Copy the data exactly from the line that contains "Select the 15分 timeframe tab" through the line that contains "The width and height of the screenshot is (646, 442).", keeping both end lines and leaving out everything else.

########

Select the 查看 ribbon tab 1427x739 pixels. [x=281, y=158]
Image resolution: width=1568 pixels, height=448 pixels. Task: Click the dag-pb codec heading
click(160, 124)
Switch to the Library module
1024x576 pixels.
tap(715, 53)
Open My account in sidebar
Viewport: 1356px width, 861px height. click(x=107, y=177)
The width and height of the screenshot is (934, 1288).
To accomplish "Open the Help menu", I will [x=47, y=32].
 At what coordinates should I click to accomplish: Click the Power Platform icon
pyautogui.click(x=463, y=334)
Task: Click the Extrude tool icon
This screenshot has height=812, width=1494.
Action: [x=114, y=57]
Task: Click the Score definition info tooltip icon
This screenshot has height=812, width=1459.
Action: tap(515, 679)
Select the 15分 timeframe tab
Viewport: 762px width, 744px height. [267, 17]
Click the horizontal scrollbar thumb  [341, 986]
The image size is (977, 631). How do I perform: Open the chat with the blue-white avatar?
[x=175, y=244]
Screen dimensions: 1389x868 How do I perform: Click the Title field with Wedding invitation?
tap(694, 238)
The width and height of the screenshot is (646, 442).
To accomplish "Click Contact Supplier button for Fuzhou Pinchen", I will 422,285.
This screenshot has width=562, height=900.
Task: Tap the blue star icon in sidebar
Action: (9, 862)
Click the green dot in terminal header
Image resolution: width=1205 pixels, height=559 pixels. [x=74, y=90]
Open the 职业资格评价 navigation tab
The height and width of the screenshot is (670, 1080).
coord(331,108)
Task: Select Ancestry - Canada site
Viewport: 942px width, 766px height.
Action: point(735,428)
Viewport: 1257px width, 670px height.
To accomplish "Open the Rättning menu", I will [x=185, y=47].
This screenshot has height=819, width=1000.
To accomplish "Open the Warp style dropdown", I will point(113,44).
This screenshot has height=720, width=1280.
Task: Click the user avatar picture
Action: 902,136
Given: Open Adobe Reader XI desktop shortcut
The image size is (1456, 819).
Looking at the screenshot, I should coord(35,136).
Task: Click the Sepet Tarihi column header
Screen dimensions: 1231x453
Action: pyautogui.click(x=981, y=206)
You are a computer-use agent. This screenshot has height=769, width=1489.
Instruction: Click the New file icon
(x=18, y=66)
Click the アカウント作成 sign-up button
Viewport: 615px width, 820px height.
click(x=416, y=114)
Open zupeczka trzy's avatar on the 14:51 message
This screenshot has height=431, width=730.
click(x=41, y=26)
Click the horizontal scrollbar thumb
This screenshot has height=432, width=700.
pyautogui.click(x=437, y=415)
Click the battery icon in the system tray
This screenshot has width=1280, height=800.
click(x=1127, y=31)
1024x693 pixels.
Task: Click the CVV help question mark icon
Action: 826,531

########

◆ **Result of this exercise**:
Select the 15分 timeframe tab
Viewport: 762px width, 744px height. [267, 17]
Click the horizontal scrollbar thumb  [341, 986]
The image size is (977, 631). How do I perform: Open the chat with the blue-white avatar?
[x=175, y=244]
Screen dimensions: 1389x868 How do I perform: Click the Title field with Wedding invitation?
tap(694, 238)
The width and height of the screenshot is (646, 442).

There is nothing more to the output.